Pre-katrina from the net |
Their thuggish behaviour continued; even across time, across countries, reaching out to rob him even when he thought he was finally rid of them. Thuggish, stupid, nasty, belligerent, caught in their own lies and born bullies, they were born nasty and would die nasty. He was the target because they thought he was vulnerable, alone, disenfranchised. Out of job and out of mind. A forlorn waif of what had once been a person. But things weren't always as they seemed. And even if they were, every act they took against him exposed themselves. And so he let it fly. "Sometimes you have to lose to win," he said; and here it was, all over again. These distant songs when all he wanted to do was sing again. They were bullies. It was in their nature. And if there was one thing on Earth he did not respond well to, it was being bullied. But he kept his mind, kept his silence, let them act as they will. Turn the other cheek, said Christ, but it had taken him a long time to learn.
He was incensed by injustice and incensed by the passing of time.
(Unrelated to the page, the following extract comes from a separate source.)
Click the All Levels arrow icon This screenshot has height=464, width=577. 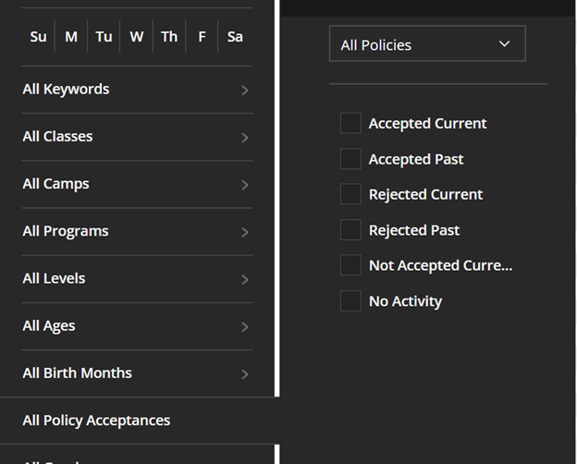tap(245, 280)
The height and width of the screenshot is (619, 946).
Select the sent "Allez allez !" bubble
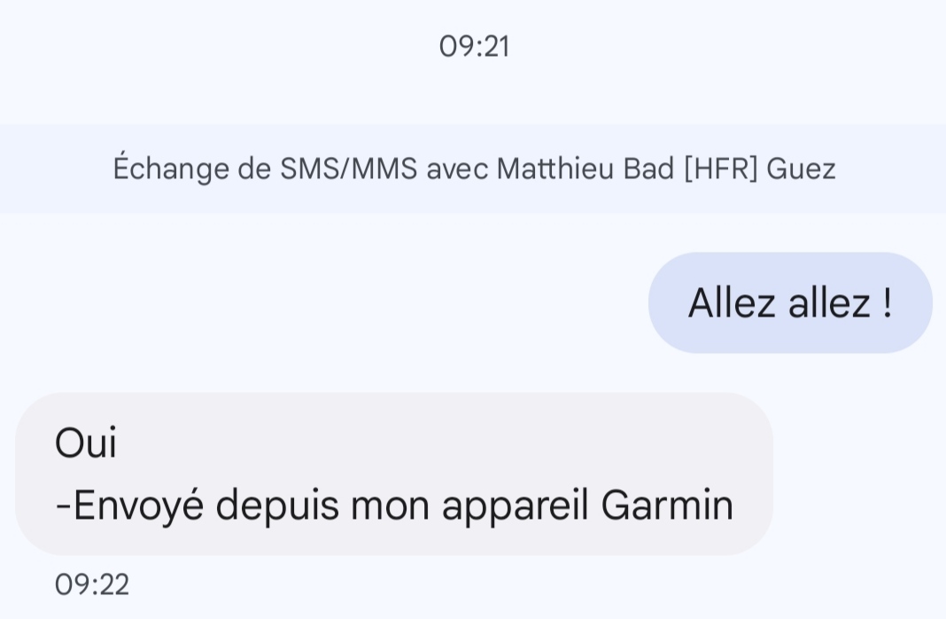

He caught fragments of old things and fragments of new. They had finally moved away, or quietened down, because no one came out smelling like roses, least of all him, and perhaps they had finally done their job, and pulled the pursuers out of the queue. He didn't know. He wasn't privy to everything, just the stray voice in the wind, barely distinguishable from the radios and televisions which sometimes played in the otherwise quiet houses all around. The howling, the haunting, had finally finished, and perhaps it was true, he was safe now. He didn't feel safe. He still felt out on a limb, like someone acting out a life that wasn't even his.
But perhaps all that was simiply the result of prolonged surveillance; of a ridiculously absurd series of events over nothing but idiot rent boys and their cohorts, corrupt cops. Perhaps there wasn't any use complaining that another liar and thief, this time a British man living in Thailand who did work for the Royal Thai Tourist Police, was claiming to have written a book he had not, to be threatening him in an outrageous manner, threatening to bring his fledgling publishing enterprise down by vexatious claims. Anyone who would do that was lower than low, and yet these were the people they were unleashing on tourists. He didn't care anymore. They had done their best; and succeeded. Here he was in these quiet streets, lost in a lost point of a lost life, scarified, embarrassed. "I'm not myself, I'm not in control of my own life," he would occasionally say, in the few interactions that he had. As if nothing mattered anymore.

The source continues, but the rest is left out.